司法書士の岡川です。
以前、私法と公法の話を書きましたが、法律の分類には、他にもいろいろあります。
大きな分類としては、実体法と手続法に分けることができます。
実体法というのは、権利の変動(その要件や効果)など、法律関係それ自体を規定する法です。
例えば、私法上の法律要件と効果を規定する民法や、犯罪の要件とその効果(罰則)を規定する刑法などが実体法です。
商法とか会社法とかもそうですね。
これに対し、実体法に定められた法律関係を実現させるための手続きについて定めたのが手続法です。
民事訴訟法や刑事訴訟法が手続法に該当します。
民事執行法とかもそうですね。
一般的には、民法が実体法で民事訴訟法が手続法、という風に考えておけばよいのですが、ある法律の中に実体法としての規定と手続法としての規定が混在することもあります。
厳密にいえば、民法の中にも、手続きについて定めた条文が存在するので、その限りにおいて手続法だといえます。
ところで、「実体法」と似た名前の「実定法」という概念もありますが、意味的には全く異なります。
「実定法」というのは、普遍的に存在すると観念される「自然法」の対立概念で、人の手により現実的に定立され、ある範囲(時代や社会)において実効性を有する法です。
成文法(制定法)であれ、慣習法であれ、判例法であれ、とにかくある社会(例えば現在の日本)において、現実に適用されるものとして存在する法が実定法ですね。
「人を殺してはならない」というのは、ほぼ普遍的に妥当するルールです。
これを自然法というかどうかはさておき、こういう「人を殺してはならない」みたいな漠然としたルールはどの国にも(仮に「国」がなかったとしても)ありますが、どの国においてもそれがそのまま裁判所で判決の基準になるわけではありません。
これに対して、日本においては刑法199条で「人を殺した者は、死刑または無期若しくは5年以上の懲役に処する」と規定されています。

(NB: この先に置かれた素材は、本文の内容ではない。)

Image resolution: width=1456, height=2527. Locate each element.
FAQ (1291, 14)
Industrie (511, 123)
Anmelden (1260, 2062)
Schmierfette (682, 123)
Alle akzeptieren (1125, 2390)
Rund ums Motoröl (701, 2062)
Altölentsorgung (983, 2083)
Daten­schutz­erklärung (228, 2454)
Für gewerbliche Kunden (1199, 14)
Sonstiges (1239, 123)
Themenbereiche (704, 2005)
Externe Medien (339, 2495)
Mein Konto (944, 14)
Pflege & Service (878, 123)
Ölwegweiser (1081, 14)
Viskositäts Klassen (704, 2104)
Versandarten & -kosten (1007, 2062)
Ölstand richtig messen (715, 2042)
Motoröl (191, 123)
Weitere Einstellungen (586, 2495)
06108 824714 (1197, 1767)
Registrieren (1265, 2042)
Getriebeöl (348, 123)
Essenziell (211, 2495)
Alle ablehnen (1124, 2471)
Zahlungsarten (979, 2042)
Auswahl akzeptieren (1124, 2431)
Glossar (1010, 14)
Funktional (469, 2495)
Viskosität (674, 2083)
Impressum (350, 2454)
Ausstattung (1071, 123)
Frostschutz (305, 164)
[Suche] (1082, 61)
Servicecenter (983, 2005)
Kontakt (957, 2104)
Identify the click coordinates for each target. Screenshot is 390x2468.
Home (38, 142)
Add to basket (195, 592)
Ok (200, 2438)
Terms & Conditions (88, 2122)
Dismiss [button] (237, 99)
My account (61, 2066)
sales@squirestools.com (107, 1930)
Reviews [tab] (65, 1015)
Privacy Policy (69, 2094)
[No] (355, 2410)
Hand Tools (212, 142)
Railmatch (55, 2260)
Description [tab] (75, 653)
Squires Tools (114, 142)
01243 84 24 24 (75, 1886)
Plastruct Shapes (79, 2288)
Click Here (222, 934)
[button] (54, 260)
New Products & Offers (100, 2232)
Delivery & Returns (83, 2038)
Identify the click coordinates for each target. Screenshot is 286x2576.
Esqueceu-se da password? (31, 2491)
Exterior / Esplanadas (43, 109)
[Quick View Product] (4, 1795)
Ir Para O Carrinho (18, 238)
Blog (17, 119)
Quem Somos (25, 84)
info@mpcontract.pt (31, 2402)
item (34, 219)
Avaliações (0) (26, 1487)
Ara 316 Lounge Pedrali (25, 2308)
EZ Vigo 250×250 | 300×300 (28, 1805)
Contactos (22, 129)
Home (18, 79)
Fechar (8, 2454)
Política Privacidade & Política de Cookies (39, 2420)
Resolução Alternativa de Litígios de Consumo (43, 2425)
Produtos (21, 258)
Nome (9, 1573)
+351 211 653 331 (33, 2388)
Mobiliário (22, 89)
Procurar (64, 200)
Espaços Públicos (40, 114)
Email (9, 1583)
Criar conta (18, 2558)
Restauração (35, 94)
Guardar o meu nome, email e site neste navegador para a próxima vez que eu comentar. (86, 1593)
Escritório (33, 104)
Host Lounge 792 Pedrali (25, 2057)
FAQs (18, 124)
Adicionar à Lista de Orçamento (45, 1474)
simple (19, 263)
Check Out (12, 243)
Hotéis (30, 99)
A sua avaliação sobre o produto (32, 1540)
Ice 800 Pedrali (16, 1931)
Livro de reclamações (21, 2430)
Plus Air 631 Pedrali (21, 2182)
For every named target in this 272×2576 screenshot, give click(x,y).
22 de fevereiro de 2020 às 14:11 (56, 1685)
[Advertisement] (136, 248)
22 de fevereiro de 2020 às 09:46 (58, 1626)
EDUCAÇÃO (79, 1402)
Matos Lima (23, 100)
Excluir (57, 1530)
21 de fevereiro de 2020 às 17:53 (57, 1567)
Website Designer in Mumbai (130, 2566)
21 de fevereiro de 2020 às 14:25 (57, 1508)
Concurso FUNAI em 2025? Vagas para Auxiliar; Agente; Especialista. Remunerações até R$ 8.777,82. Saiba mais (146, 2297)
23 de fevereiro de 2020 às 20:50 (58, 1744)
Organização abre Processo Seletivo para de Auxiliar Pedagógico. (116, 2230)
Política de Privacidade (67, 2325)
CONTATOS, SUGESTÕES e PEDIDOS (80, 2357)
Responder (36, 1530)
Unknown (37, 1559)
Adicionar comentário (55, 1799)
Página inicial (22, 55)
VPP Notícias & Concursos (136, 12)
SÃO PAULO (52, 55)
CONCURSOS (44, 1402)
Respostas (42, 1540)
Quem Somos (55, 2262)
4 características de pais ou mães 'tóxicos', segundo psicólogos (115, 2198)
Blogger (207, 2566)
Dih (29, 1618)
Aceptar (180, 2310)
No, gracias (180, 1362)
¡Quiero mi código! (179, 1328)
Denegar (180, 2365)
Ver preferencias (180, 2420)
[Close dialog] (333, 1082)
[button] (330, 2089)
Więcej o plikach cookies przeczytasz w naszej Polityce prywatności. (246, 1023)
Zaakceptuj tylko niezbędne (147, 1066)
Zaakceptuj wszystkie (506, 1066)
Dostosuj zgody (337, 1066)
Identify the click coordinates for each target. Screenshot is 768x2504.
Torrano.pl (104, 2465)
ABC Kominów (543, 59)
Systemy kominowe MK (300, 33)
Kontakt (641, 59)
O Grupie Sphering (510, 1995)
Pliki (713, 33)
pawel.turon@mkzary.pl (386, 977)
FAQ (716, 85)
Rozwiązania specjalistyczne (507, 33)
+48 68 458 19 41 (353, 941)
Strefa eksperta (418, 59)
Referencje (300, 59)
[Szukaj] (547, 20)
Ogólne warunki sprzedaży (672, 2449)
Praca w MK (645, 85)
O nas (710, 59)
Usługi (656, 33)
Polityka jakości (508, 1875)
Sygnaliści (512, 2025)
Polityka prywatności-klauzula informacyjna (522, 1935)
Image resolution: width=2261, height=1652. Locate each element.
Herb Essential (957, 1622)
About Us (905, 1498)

日本において殺人に関するルールを規定しているのは刑法199条であり、これが実定法だということになります。
もっとざっくりといえば、我々が普段「法律」といっているものは全部実定法です。
なので、もし「実定法上の根拠は何か」とか聞かれたら、「お前のその主張は、何法の何条に書いてるんや?言うてみい!」というような意味です。
覚えておきましょう。
なんか、実定法の話の方が長くなりましたが、今日はこの辺で。